A Deep Dive into Spark UDFs

A Deep Dive into Spark UDFs
Photo by Joshua Sortino / Unsplash

What is a Spark UDF?

Anyone who has worked with PySpark has probably come across User Defined Functions. UDF’s are functions in PySpark which can be used to do very specific custom tasks that might be difficult or not possible in native PySpark. Here’s a simple example:

This is a simple dataframe with username and date of birth:

We will create a Python UDF here to infer the users current age via using this date of birth.

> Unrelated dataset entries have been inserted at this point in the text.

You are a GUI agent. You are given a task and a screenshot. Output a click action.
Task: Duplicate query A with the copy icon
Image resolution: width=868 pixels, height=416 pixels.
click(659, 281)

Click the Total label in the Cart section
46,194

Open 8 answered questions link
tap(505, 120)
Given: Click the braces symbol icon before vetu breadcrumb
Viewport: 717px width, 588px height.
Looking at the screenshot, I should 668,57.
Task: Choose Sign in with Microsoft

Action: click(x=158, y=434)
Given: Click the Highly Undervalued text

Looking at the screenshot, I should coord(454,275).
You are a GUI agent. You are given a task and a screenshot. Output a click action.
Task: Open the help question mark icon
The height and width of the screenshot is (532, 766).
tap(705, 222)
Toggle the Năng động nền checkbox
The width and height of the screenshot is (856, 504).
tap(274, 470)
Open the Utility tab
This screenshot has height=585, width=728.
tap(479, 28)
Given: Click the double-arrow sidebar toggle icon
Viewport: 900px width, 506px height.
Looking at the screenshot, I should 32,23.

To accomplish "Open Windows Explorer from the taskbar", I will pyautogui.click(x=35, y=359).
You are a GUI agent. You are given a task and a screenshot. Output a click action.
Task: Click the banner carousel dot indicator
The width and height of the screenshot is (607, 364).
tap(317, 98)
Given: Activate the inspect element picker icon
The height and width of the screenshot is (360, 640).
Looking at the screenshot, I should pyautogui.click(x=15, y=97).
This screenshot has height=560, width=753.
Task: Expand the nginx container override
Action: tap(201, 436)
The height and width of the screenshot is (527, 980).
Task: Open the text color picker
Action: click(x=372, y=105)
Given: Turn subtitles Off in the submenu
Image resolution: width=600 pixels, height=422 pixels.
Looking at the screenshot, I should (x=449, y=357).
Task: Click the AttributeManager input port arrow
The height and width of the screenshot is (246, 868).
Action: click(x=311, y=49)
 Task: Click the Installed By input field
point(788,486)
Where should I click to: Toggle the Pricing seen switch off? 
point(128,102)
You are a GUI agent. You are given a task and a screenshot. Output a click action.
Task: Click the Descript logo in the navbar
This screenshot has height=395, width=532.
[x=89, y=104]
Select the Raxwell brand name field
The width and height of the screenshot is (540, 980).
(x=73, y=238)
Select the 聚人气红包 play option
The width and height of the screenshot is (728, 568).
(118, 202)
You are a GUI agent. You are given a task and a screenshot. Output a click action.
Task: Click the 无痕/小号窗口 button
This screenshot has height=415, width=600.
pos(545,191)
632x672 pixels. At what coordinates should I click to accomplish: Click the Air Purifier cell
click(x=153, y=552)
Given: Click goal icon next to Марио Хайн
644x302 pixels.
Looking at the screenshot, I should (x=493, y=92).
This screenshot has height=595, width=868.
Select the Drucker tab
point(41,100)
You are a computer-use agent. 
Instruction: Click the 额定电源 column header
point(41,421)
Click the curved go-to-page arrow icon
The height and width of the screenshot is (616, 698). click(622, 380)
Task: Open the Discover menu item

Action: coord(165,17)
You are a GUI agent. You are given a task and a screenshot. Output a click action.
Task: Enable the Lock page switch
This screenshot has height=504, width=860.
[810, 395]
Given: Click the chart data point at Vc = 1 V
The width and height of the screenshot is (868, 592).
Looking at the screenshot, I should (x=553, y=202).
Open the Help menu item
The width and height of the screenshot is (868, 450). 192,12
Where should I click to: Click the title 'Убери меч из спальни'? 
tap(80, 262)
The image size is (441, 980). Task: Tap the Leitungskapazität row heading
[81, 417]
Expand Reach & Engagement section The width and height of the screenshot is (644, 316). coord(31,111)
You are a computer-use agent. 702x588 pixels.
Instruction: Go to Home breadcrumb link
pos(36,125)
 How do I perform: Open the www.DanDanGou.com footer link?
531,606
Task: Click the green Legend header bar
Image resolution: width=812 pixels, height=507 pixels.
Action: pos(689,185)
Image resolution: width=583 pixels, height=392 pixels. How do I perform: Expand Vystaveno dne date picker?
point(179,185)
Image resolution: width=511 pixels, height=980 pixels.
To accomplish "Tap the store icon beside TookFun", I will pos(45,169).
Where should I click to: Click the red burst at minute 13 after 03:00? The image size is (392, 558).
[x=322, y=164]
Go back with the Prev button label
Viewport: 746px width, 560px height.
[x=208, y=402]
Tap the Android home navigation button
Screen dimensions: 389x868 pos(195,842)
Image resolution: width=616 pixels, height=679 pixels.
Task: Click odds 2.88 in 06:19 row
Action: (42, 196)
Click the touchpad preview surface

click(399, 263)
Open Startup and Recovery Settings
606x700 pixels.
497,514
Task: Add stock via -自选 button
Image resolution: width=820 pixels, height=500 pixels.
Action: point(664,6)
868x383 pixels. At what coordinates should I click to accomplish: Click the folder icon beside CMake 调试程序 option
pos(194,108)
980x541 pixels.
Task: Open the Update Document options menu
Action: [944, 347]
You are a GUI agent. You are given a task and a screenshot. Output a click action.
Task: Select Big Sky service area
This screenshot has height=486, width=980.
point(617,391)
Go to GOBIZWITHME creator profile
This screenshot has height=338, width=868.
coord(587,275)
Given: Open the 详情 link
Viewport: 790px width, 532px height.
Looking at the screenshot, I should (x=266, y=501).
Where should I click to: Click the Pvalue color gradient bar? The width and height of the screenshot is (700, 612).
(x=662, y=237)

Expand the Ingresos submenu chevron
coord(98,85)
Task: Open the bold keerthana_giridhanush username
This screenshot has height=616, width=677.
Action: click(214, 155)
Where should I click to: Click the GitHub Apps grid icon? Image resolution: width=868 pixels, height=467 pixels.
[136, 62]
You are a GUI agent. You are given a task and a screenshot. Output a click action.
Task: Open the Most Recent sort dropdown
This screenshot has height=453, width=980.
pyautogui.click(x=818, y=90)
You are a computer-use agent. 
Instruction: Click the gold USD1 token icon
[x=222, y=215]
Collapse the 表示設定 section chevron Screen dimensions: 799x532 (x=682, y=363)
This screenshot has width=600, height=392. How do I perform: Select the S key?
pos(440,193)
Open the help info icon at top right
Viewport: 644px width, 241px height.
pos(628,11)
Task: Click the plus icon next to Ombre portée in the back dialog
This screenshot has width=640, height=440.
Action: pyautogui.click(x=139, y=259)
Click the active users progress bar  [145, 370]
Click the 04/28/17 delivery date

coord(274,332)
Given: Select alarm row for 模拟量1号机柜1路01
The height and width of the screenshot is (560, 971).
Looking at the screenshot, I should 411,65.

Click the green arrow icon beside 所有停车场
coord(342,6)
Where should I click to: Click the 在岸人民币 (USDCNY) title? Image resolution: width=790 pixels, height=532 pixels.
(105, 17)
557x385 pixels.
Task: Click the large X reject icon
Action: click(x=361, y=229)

from pyspark.sql.functions import udf
import datetime as dt
from dateutil import relativedelta as rd
from pyspark.sql.types import IntegerType

@udf(IntegerType())
def infer_age_udf(date_of_birth):
    try:
        return rd.relativedelta(dt.datetime.now(), date_of_birth).years
    except Exception:
        return None


users_df_udf = users_df.withColumn("age", infer_age_udf(col("date_of_birth")))

This is the end result:

This a common UDF implementation we often see in PySpark. UDF’ s however comes with a hidden underlying cost. Most new developers assume that UDF’s are just a quick way to implement Python logic and get something done quickly. PySpark usually gives this impression that it’s all within the Python ecosystem, so it runs one and the same. But that is an assumption far from the truth.

So what happens when you use a UDF in PySpark?

Contrary to our beliefs, the PySpark application does not really run Python. Sure it has a Python syntax, but internally, it is just a Python wrapper communicating with a Scala application running on the JVM. When we call a built-in PySpark function, we are ultimately calling a highly optimized Scala function.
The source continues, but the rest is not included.